The Idylla console, instrument, and Respiratory (IFV-RSV) Panel cartridge constitute the Idylla respiratory diagnostic system. The IFV-RSV Panel is an in vitro PCR-based molecular diagnostic assay for the simultaneous qualitative detection of nucleic acids for Influenza A (including H1, 2009 H1N1, H275Y mutation of 2009 H1N1, H3), Influenza B, and Respiratory Syncytial Virus (RSV) (A and B) on nasal swab (NS) direct to cartridge or nasopharyngeal swabs (NP) in viral transport media (VTM) in adults, adolescents, and children.

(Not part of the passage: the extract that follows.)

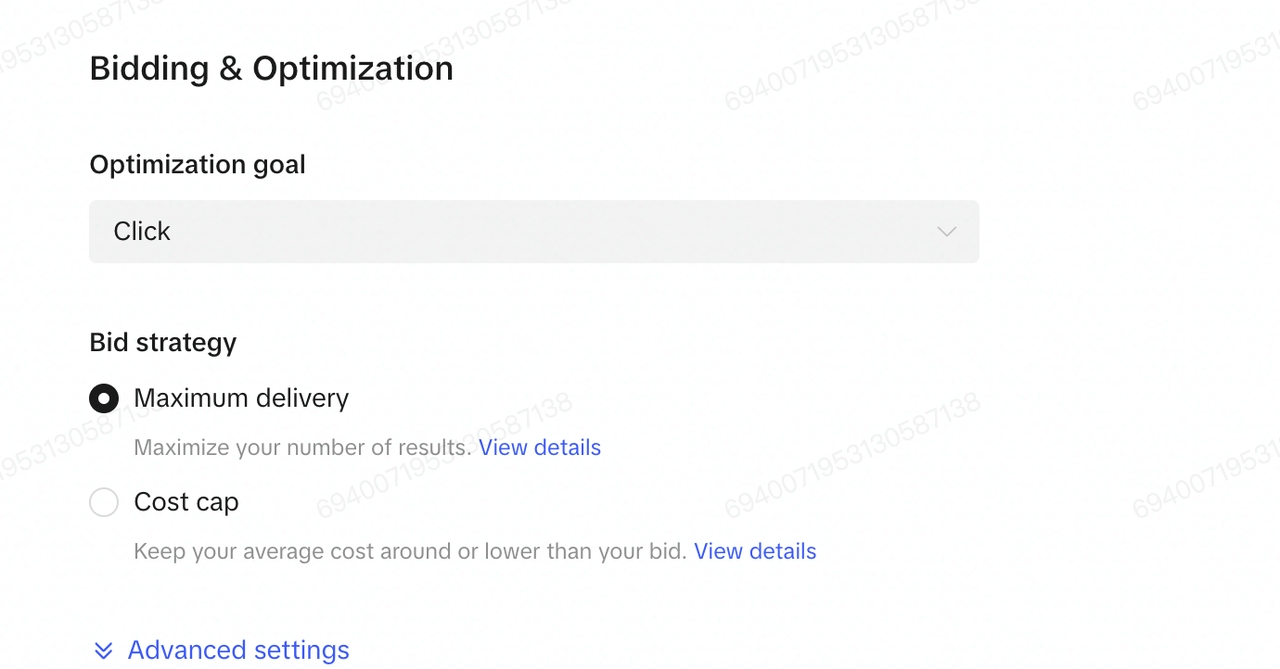Click the Bidding & Optimization heading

This clinical study will collect data in support of regulatory submission and the indications for use of the IFV-RSV panel and the Idylla diagnostic system. This protocol will demonstrate that the results of this assay, in conjunction with clinical information, may be used as an aid in the diagnosis of infection with Influenza A, Influenza B, and RSV in persons having both a high and low risk for respiratory viral infection.
During this study, participating sites will collect fresh samples, conduct a Reproducibility Study and test the fresh and previously collected frozen samples from individuals presenting with signs/symptoms of influenza like illness (ILI) and respiratory virus in accordance to the sample collection described in this protocol.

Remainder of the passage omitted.